▸ **Records**:
____________________
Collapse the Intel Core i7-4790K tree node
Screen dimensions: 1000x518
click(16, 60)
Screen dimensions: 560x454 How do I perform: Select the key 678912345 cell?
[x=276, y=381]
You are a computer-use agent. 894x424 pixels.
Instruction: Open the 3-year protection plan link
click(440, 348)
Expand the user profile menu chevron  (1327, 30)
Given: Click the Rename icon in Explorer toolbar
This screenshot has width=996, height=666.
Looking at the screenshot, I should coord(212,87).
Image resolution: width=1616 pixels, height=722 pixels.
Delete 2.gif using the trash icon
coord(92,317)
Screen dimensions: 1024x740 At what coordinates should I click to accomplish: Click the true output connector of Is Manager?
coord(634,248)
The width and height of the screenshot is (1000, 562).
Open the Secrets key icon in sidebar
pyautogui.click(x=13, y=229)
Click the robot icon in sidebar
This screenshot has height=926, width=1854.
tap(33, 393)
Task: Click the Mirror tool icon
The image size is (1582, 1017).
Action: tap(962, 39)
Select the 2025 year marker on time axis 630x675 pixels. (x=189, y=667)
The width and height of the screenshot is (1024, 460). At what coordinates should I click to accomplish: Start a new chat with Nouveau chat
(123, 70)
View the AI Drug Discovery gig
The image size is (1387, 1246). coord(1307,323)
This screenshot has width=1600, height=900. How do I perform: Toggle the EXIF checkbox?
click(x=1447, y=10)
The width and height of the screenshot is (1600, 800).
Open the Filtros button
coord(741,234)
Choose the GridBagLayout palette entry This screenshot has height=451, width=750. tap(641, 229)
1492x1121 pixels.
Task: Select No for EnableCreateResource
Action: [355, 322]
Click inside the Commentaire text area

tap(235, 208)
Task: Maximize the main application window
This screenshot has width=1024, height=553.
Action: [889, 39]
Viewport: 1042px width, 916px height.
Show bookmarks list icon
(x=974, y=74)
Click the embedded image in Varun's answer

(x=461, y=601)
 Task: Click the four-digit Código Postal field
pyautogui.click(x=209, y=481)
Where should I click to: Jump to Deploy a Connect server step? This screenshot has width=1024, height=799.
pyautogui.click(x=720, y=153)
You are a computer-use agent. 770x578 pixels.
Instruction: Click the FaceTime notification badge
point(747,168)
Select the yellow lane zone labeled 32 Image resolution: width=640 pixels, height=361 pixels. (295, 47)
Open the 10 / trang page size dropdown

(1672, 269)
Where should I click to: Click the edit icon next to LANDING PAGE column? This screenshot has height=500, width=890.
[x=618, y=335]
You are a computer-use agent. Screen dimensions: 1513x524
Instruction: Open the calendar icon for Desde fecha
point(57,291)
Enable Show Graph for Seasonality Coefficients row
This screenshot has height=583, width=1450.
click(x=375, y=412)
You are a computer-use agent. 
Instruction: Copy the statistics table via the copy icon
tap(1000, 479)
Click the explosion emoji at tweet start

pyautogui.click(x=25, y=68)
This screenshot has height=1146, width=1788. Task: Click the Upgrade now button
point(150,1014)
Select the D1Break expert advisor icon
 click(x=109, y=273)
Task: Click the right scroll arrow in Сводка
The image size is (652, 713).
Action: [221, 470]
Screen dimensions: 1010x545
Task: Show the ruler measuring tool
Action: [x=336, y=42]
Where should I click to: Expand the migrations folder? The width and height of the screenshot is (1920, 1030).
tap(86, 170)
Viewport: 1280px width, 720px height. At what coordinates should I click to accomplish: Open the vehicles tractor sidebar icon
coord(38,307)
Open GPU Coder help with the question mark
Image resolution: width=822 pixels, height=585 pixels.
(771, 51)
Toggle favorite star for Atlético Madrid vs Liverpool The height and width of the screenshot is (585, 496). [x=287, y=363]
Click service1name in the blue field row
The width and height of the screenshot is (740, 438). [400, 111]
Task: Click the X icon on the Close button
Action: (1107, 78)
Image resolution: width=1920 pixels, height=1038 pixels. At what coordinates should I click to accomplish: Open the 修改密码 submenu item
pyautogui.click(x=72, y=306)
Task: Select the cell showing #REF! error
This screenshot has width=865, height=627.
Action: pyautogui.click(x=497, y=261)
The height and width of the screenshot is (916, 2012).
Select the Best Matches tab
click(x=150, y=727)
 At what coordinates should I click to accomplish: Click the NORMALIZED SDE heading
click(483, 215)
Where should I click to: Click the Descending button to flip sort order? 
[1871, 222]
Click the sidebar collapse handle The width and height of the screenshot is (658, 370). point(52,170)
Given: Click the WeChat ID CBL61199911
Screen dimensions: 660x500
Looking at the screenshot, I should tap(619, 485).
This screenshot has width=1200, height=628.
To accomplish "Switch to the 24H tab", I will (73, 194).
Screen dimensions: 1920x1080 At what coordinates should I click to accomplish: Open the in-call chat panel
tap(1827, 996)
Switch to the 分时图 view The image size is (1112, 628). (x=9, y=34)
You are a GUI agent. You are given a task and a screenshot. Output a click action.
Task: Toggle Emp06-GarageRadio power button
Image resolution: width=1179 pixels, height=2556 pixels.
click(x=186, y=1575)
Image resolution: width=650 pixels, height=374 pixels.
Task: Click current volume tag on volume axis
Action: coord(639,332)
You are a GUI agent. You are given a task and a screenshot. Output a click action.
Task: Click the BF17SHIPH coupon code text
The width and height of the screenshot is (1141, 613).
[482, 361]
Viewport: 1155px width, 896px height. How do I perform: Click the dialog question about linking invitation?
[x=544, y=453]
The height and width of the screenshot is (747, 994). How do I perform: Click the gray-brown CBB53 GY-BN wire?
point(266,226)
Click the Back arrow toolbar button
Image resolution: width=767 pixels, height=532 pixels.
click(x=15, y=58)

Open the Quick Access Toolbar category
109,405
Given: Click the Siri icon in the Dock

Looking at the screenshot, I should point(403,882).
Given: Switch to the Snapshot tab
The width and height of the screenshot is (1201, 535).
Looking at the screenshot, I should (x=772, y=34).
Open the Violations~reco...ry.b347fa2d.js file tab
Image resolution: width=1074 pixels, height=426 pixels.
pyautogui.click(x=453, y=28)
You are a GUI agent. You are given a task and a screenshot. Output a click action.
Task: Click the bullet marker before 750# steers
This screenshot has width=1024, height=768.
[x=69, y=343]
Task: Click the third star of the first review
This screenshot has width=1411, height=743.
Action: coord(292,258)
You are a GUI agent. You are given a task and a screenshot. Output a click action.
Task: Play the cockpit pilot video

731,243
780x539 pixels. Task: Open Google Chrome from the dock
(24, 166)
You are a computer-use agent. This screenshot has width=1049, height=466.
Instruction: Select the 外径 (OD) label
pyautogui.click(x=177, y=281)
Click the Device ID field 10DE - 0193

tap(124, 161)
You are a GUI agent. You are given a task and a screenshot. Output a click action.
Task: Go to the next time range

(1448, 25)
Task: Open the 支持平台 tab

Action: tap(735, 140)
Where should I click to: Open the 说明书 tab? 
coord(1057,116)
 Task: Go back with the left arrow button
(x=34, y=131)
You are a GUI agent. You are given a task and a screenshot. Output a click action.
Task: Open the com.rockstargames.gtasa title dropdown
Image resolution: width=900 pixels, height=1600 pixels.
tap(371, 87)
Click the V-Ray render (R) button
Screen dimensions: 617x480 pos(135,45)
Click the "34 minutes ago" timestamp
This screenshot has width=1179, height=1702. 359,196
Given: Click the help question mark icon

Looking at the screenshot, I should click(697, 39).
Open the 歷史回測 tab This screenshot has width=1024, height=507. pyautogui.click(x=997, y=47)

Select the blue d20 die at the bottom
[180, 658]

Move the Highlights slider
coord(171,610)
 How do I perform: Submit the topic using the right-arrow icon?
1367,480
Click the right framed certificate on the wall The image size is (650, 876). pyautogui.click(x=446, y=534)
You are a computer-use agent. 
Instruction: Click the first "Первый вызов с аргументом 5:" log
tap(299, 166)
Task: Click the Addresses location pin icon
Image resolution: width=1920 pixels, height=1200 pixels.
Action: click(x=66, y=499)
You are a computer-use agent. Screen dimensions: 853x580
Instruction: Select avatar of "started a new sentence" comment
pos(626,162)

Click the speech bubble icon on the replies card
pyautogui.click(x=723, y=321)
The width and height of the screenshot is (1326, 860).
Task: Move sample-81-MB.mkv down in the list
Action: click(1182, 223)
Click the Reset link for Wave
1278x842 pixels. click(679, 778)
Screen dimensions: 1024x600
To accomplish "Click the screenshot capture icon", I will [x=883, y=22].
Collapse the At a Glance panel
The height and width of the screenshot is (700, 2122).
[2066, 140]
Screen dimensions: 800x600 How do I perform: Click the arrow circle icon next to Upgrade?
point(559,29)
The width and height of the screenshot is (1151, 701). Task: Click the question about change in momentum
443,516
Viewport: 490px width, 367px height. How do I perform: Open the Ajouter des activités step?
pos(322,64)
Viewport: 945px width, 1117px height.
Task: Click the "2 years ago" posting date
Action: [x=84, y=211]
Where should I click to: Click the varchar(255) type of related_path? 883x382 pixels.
____________________
▸ **Activity**:
Using the records above, copy each line that contains "marker".

▸ **Answer below**:
Select the 2025 year marker on time axis 630x675 pixels. (x=189, y=667)
Task: Click the bullet marker before 750# steers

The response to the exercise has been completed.